TRIPOD-LLM Alignment

DRAFT — Internal Review Only · Not for distribution in wide release

This document is a working draft intended for internal review by the Enterprise OMOP implementation team and our growing network of collaborators. It has not been finalized, peer-reviewed, or approved for external distribution.

See releases and roadmap for details.

Context

See Notes and NLP Design for the problem overview and Architecture for the full schema specification.

Two halves of the same problem

In January 2025, TRIPOD-LLM was published in Nature Medicine as a consensus reporting guideline for studies using large language models in healthcare (Gallifant et al., 2025). It provides 19 main items and 50 subitems covering everything from title and abstract through methods, results, and discussion — a comprehensive checklist for what to write in a paper.

The Enterprise OMOP NLP infrastructure addresses the other half: what to record in the database. TRIPOD-LLM tells authors how to describe their NLP pipeline in a methods section. Our architecture makes that same metadata queryable, traceable, and attached to every row of extracted data.

▶ **Dataset extract**:
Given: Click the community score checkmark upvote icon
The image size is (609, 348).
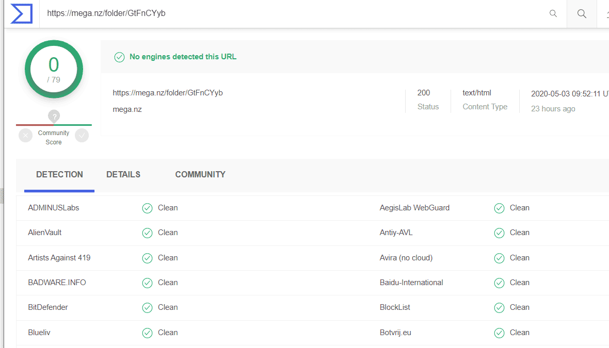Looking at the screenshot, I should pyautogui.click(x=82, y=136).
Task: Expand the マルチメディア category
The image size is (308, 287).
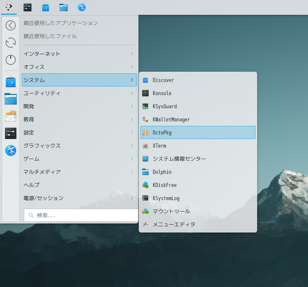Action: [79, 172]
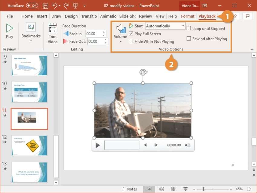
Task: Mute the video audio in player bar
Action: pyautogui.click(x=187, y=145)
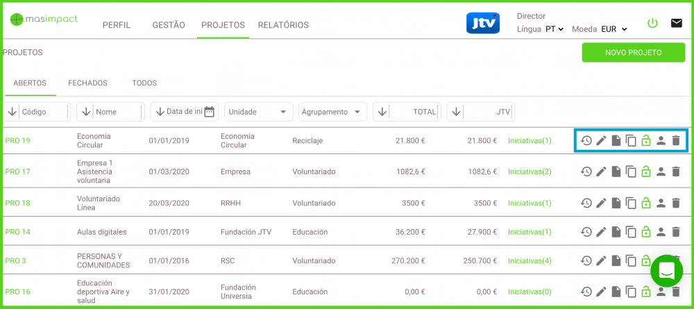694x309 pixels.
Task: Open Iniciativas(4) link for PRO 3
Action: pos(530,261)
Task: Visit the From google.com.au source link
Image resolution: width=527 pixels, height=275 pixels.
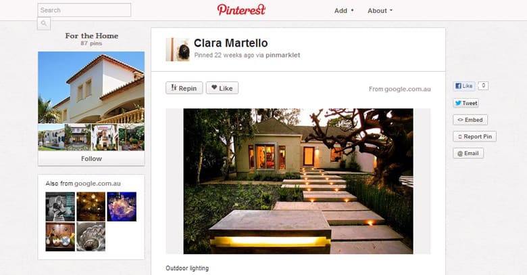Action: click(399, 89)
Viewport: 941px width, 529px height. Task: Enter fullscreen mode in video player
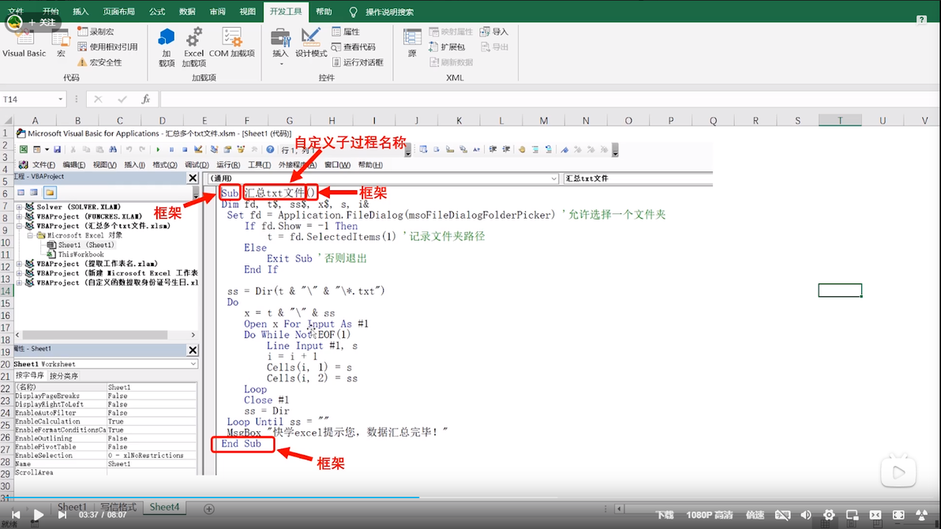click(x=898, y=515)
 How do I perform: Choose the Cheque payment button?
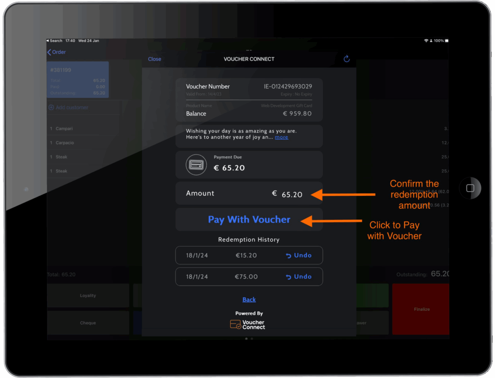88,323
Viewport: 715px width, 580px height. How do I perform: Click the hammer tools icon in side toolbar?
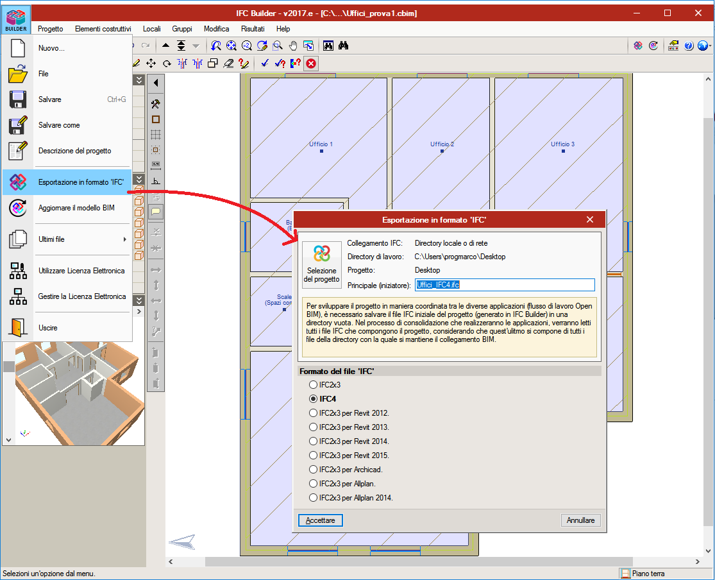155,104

---

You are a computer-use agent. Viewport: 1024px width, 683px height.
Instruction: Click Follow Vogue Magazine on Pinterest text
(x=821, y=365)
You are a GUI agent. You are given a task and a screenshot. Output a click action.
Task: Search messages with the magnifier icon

...

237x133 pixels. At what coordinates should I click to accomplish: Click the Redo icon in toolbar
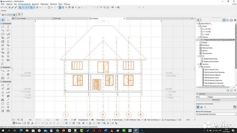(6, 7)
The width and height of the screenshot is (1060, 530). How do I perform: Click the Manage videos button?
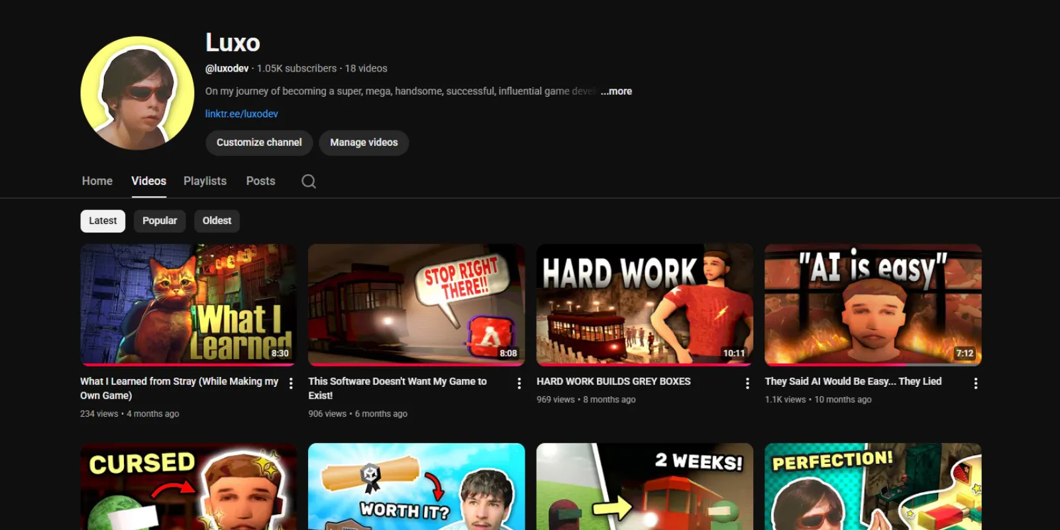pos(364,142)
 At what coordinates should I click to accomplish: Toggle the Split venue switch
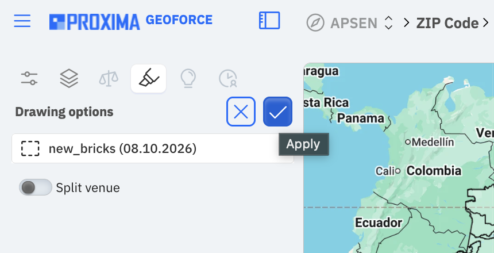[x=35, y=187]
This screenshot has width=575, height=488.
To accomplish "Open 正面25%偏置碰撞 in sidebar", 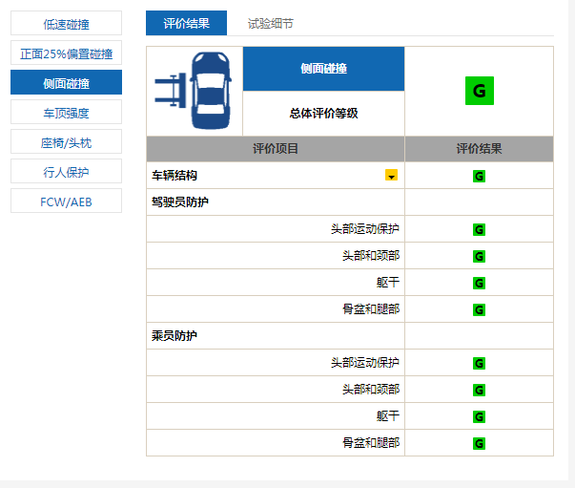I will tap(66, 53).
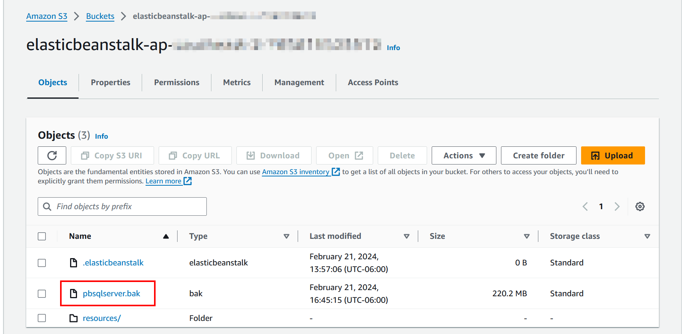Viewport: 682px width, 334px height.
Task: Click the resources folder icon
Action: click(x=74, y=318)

▶ **Work task 1**:
Answer these questions from the TRIPOD-LLM alignment draft, each on its own line:
(a) In which journal was TRIPOD-LLM published?
(b) How many main items and subitems does TRIPOD-LLM provide?
(c) Whose internal review is the draft intended for?
▶ **Work task 2**:
Continue the TRIPOD-LLM alignment draft from the point where it stops.

▶ **Answer box 1**:
(a) Nature Medicine.
(b) 19 main items and 50 subitems.
(c) The Enterprise OMOP implementation team and its growing network of collaborators.

▶ **Answer box 2**:
Neither replaces the other. A TRIPOD-LLM–compliant paper without infrastructure metadata leaves downstream researchers unable to audit the data. Infrastructure metadata without publication-level reporting leaves the scientific community unable to evaluate the approach. Both are necessary.

Mapping TRIPOD-LLM to the NLP infrastructure

The table below maps TRIPOD-LLM checklist items to the corresponding tables and fields in the Enterprise OMOP NLP architecture. Items are grouped by where the metadata lives: in the infrastructure (queryable), in the publication (prose), or requiring both.

Model and pipeline identity

These items describe what system produced the NLP output.

TRIPOD-LLM Item	Description	Infrastructure Table	Infrastructure Fields
6a	Report the LLM name, version, and last date of training	`nlp_system`	`name`, `version`
6b	Report architecture, training, fine-tuning, alignment strategy	`nlp_system`, `Component`	`name`, `version`, `data`
6c	Report prompt engineering, inference settings (seed, temperature, max tokens)	`pipeline`, `pipeline_component`	`pipeline_name`, `config`

Infrastructure advantage

When a researcher queries measurement_DERIVED, they can join through note_span_execution → nlp_execution → nlp_system to recover the exact system name, version, and pipeline configuration that produced every row — without consulting the original paper.

Data and preprocessing

These items describe what data the NLP system processed.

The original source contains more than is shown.